Search the data for "pixels". Each line containing it is to be copied.

+ + +

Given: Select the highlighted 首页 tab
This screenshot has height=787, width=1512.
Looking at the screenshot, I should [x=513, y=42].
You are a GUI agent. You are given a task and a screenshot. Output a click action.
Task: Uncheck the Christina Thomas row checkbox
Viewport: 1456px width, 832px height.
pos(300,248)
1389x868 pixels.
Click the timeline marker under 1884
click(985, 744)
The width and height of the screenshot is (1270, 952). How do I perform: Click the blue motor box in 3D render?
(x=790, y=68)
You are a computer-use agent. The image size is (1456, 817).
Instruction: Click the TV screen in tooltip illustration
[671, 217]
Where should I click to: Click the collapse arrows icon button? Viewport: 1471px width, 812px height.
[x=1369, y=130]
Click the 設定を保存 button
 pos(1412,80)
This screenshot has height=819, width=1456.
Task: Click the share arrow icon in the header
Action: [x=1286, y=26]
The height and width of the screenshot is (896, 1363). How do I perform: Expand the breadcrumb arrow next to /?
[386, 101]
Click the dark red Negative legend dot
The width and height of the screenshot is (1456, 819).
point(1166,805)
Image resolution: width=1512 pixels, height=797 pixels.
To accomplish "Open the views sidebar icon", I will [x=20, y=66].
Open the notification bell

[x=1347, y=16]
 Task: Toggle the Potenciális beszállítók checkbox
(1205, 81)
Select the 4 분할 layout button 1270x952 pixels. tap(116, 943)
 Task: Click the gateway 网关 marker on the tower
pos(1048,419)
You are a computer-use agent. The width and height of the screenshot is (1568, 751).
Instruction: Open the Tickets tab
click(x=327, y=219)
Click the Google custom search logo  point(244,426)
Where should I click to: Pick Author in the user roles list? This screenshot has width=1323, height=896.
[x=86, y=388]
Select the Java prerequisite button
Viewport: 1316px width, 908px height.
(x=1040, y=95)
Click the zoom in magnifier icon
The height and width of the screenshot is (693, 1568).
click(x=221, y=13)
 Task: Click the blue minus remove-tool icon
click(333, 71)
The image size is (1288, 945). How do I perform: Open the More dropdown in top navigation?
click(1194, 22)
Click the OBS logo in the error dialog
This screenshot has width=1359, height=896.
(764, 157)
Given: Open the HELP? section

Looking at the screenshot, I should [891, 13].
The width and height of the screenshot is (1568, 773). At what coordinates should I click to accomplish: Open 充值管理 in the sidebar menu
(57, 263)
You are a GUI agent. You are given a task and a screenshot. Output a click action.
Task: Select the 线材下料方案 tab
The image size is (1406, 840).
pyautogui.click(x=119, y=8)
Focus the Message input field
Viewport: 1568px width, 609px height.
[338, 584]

+ + +

Answer to this exercise:
1389x868 pixels.
Image resolution: width=1512 pixels, height=797 pixels.
Select the 4 분할 layout button 1270x952 pixels. tap(116, 943)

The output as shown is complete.